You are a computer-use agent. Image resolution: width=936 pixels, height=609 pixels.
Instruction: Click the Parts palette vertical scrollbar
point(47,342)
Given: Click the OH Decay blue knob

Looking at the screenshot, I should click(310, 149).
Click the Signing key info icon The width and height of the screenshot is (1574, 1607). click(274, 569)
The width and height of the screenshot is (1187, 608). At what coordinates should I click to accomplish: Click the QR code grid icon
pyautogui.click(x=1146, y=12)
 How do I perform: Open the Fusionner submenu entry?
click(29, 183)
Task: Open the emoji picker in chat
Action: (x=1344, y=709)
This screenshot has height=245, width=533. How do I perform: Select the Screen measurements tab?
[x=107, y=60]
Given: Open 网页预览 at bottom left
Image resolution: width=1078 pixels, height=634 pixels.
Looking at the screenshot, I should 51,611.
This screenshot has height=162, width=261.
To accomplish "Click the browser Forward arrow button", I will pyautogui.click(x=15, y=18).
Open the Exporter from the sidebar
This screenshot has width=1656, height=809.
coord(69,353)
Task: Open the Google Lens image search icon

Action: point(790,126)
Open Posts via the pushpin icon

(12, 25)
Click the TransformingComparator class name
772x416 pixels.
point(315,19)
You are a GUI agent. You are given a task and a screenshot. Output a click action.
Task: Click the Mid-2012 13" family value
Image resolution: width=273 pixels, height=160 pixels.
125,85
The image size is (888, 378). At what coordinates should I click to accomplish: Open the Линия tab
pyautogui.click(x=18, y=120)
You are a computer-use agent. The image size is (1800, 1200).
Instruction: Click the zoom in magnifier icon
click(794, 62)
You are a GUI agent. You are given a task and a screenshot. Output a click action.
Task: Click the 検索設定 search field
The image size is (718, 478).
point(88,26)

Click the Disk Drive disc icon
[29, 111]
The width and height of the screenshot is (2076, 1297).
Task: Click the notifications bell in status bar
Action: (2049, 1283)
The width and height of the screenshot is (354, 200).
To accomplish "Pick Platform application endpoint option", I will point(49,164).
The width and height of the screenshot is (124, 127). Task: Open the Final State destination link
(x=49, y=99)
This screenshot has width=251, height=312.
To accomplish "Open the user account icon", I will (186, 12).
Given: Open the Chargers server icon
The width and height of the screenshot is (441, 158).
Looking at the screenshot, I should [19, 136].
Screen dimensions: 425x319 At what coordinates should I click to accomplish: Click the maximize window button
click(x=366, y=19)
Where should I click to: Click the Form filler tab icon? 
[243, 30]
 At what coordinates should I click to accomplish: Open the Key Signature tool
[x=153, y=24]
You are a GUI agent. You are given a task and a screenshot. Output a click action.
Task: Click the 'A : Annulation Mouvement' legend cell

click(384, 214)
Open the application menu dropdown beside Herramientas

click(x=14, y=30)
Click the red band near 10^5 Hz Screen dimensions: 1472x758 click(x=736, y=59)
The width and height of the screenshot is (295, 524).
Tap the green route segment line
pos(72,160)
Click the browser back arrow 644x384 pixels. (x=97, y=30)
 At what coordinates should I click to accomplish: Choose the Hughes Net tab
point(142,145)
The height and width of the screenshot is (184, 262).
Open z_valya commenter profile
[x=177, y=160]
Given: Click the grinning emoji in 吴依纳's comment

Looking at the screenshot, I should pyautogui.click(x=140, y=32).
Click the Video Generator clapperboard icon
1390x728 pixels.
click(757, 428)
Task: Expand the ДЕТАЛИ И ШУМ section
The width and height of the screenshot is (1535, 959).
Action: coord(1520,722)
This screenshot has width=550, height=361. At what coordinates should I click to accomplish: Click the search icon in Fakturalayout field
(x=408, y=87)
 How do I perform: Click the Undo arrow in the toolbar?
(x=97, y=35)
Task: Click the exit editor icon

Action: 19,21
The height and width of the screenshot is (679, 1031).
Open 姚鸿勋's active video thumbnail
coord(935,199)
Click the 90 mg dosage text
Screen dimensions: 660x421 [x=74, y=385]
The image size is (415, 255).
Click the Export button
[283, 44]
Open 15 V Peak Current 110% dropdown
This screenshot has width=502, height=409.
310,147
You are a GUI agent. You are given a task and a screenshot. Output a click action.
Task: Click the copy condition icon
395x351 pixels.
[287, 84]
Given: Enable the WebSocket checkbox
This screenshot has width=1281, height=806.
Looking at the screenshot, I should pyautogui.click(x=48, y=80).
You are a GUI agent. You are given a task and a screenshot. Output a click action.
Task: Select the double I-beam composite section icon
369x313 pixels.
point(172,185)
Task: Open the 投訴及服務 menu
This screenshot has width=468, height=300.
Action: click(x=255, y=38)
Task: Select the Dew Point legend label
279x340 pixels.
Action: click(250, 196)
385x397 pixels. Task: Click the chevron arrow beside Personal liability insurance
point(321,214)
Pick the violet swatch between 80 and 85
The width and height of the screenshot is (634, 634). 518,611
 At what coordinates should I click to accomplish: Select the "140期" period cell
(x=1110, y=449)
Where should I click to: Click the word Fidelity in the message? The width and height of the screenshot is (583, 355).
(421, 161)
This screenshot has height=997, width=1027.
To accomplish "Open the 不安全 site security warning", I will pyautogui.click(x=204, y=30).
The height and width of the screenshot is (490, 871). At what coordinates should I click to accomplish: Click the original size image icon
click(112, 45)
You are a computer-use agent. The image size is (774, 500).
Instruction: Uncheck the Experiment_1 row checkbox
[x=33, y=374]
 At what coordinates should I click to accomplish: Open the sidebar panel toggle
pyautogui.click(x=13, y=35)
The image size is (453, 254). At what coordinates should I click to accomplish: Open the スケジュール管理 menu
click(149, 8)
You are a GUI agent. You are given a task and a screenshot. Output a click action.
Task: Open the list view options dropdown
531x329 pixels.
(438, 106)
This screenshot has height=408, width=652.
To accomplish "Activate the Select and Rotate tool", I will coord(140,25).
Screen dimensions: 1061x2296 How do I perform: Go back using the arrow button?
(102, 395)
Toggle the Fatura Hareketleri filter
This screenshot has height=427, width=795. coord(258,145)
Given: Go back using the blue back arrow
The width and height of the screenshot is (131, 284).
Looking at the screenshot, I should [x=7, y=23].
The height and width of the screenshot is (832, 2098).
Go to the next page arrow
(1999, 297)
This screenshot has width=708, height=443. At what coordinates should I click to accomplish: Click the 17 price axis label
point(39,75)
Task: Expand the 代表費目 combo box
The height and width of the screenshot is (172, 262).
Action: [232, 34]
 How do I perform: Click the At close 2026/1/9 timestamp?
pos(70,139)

= EXERCISE =
Recast every line of the listing above as a Markdown table with the columns Row and Line, numbering each row and omitting blank lines.

= RESULT FOR THIS TASK =
| Row | Line |
|---|---|
| 1 | You are a computer-use agent. Image resolution: width=936 pixels, height=609 pixels. |
| 2 | Instruction: Click the Parts palette vertical scrollbar |
| 3 | point(47,342) |
| 4 | Given: Click the OH Decay blue knob |
| 5 | Looking at the screenshot, I should click(310, 149). |
| 6 | Click the Signing key info icon The width and height of the screenshot is (1574, 1607). click(274, 569) |
| 7 | The width and height of the screenshot is (1187, 608). At what coordinates should I click to accomplish: Click the QR code grid icon |
| 8 | pyautogui.click(x=1146, y=12) |
| 9 |  How do I perform: Open the Fusionner submenu entry? |
| 10 | click(29, 183) |
| 11 | Task: Open the emoji picker in chat |
| 12 | Action: (x=1344, y=709) |
| 13 | This screenshot has height=245, width=533. How do I perform: Select the Screen measurements tab? |
| 14 | [x=107, y=60] |
| 15 | Given: Open 网页预览 at bottom left |
| 16 | Image resolution: width=1078 pixels, height=634 pixels. |
| 17 | Looking at the screenshot, I should 51,611. |
| 18 | This screenshot has height=162, width=261. |
| 19 | To accomplish "Click the browser Forward arrow button", I will pyautogui.click(x=15, y=18). |
| 20 | Open the Exporter from the sidebar |
| 21 | This screenshot has width=1656, height=809. |
| 22 | coord(69,353) |
| 23 | Task: Open the Google Lens image search icon |
| 24 | Action: point(790,126) |
| 25 | Open Posts via the pushpin icon |
| 26 | (12, 25) |
| 27 | Click the TransformingComparator class name |
| 28 | 772x416 pixels. |
| 29 | point(315,19) |
| 30 | You are a GUI agent. You are given a task and a screenshot. Output a click action. |
| 31 | Task: Click the Mid-2012 13" family value |
| 32 | Image resolution: width=273 pixels, height=160 pixels. |
| 33 | 125,85 |
| 34 | The image size is (888, 378). At what coordinates should I click to accomplish: Open the Линия tab |
| 35 | pyautogui.click(x=18, y=120) |
| 36 | You are a computer-use agent. The image size is (1800, 1200). |
| 37 | Instruction: Click the zoom in magnifier icon |
| 38 | click(794, 62) |
| 39 | You are a GUI agent. You are given a task and a screenshot. Output a click action. |
| 40 | Task: Click the 検索設定 search field |
| 41 | The image size is (718, 478). |
| 42 | point(88,26) |
| 43 | Click the Disk Drive disc icon |
| 44 | [29, 111] |
| 45 | The width and height of the screenshot is (2076, 1297). |
| 46 | Task: Click the notifications bell in status bar |
| 47 | Action: (2049, 1283) |
| 48 | The width and height of the screenshot is (354, 200). |
| 49 | To accomplish "Pick Platform application endpoint option", I will point(49,164). |
| 50 | The width and height of the screenshot is (124, 127). Task: Open the Final State destination link |
| 51 | (x=49, y=99) |
| 52 | This screenshot has width=251, height=312. |
| 53 | To accomplish "Open the user account icon", I will (186, 12). |
| 54 | Given: Open the Chargers server icon |
| 55 | The width and height of the screenshot is (441, 158). |
| 56 | Looking at the screenshot, I should [19, 136]. |
| 57 | Screen dimensions: 425x319 At what coordinates should I click to accomplish: Click the maximize window button |
| 58 | click(x=366, y=19) |
| 59 | Where should I click to: Click the Form filler tab icon?  |
| 60 | [243, 30] |
| 61 |  At what coordinates should I click to accomplish: Open the Key Signature tool |
| 62 | [x=153, y=24] |
| 63 | You are a GUI agent. You are given a task and a screenshot. Output a click action. |
| 64 | Task: Click the 'A : Annulation Mouvement' legend cell |
| 65 | click(384, 214) |
| 66 | Open the application menu dropdown beside Herramientas |
| 67 | click(x=14, y=30) |
| 68 | Click the red band near 10^5 Hz Screen dimensions: 1472x758 click(x=736, y=59) |
| 69 | The width and height of the screenshot is (295, 524). |
| 70 | Tap the green route segment line |
| 71 | pos(72,160) |
| 72 | Click the browser back arrow 644x384 pixels. (x=97, y=30) |
| 73 |  At what coordinates should I click to accomplish: Choose the Hughes Net tab |
| 74 | point(142,145) |
| 75 | The height and width of the screenshot is (184, 262). |
| 76 | Open z_valya commenter profile |
| 77 | [x=177, y=160] |
| 78 | Given: Click the grinning emoji in 吴依纳's comment |
| 79 | Looking at the screenshot, I should pyautogui.click(x=140, y=32). |
| 80 | Click the Video Generator clapperboard icon |
| 81 | 1390x728 pixels. |
| 82 | click(757, 428) |
| 83 | Task: Expand the ДЕТАЛИ И ШУМ section |
| 84 | The width and height of the screenshot is (1535, 959). |
| 85 | Action: coord(1520,722) |
| 86 | This screenshot has width=550, height=361. At what coordinates should I click to accomplish: Click the search icon in Fakturalayout field |
| 87 | (x=408, y=87) |
| 88 |  How do I perform: Click the Undo arrow in the toolbar? |
| 89 | (x=97, y=35) |
| 90 | Task: Click the exit editor icon |
| 91 | Action: 19,21 |
| 92 | The height and width of the screenshot is (679, 1031). |
| 93 | Open 姚鸿勋's active video thumbnail |
| 94 | coord(935,199) |
| 95 | Click the 90 mg dosage text |
| 96 | Screen dimensions: 660x421 [x=74, y=385] |
| 97 | The image size is (415, 255). |
| 98 | Click the Export button |
| 99 | [283, 44] |
| 100 | Open 15 V Peak Current 110% dropdown |
| 101 | This screenshot has width=502, height=409. |
| 102 | 310,147 |
| 103 | You are a GUI agent. You are given a task and a screenshot. Output a click action. |
| 104 | Task: Click the copy condition icon |
| 105 | 395x351 pixels. |
| 106 | [287, 84] |
| 107 | Given: Enable the WebSocket checkbox |
| 108 | This screenshot has width=1281, height=806. |
| 109 | Looking at the screenshot, I should pyautogui.click(x=48, y=80). |
| 110 | You are a GUI agent. You are given a task and a screenshot. Output a click action. |
| 111 | Task: Select the double I-beam composite section icon |
| 112 | 369x313 pixels. |
| 113 | point(172,185) |
| 114 | Task: Open the 投訴及服務 menu |
| 115 | This screenshot has width=468, height=300. |
| 116 | Action: click(x=255, y=38) |
| 117 | Task: Select the Dew Point legend label |
| 118 | 279x340 pixels. |
| 119 | Action: click(250, 196) |
| 120 | 385x397 pixels. Task: Click the chevron arrow beside Personal liability insurance |
| 121 | point(321,214) |
| 122 | Pick the violet swatch between 80 and 85 |
| 123 | The width and height of the screenshot is (634, 634). 518,611 |
| 124 |  At what coordinates should I click to accomplish: Select the "140期" period cell |
| 125 | (x=1110, y=449) |
| 126 | Where should I click to: Click the word Fidelity in the message? The width and height of the screenshot is (583, 355). |
| 127 | (421, 161) |
| 128 | This screenshot has height=997, width=1027. |
| 129 | To accomplish "Open the 不安全 site security warning", I will pyautogui.click(x=204, y=30). |
| 130 | The height and width of the screenshot is (490, 871). At what coordinates should I click to accomplish: Click the original size image icon |
| 131 | click(112, 45) |
| 132 | You are a computer-use agent. The image size is (774, 500). |
| 133 | Instruction: Uncheck the Experiment_1 row checkbox |
| 134 | [x=33, y=374] |
| 135 |  At what coordinates should I click to accomplish: Open the sidebar panel toggle |
| 136 | pyautogui.click(x=13, y=35) |
| 137 | The image size is (453, 254). At what coordinates should I click to accomplish: Open the スケジュール管理 menu |
| 138 | click(149, 8) |
| 139 | You are a GUI agent. You are given a task and a screenshot. Output a click action. |
| 140 | Task: Open the list view options dropdown |
| 141 | 531x329 pixels. |
| 142 | (438, 106) |
| 143 | This screenshot has height=408, width=652. |
| 144 | To accomplish "Activate the Select and Rotate tool", I will coord(140,25). |
| 145 | Screen dimensions: 1061x2296 How do I perform: Go back using the arrow button? |
| 146 | (102, 395) |
| 147 | Toggle the Fatura Hareketleri filter |
| 148 | This screenshot has height=427, width=795. coord(258,145) |
| 149 | Given: Go back using the blue back arrow |
| 150 | The width and height of the screenshot is (131, 284). |
| 151 | Looking at the screenshot, I should [x=7, y=23]. |
| 152 | The height and width of the screenshot is (832, 2098). |
| 153 | Go to the next page arrow |
| 154 | (1999, 297) |
| 155 | This screenshot has width=708, height=443. At what coordinates should I click to accomplish: Click the 17 price axis label |
| 156 | point(39,75) |
| 157 | Task: Expand the 代表費目 combo box |
| 158 | The height and width of the screenshot is (172, 262). |
| 159 | Action: [232, 34] |
| 160 |  How do I perform: Click the At close 2026/1/9 timestamp? |
| 161 | pos(70,139) |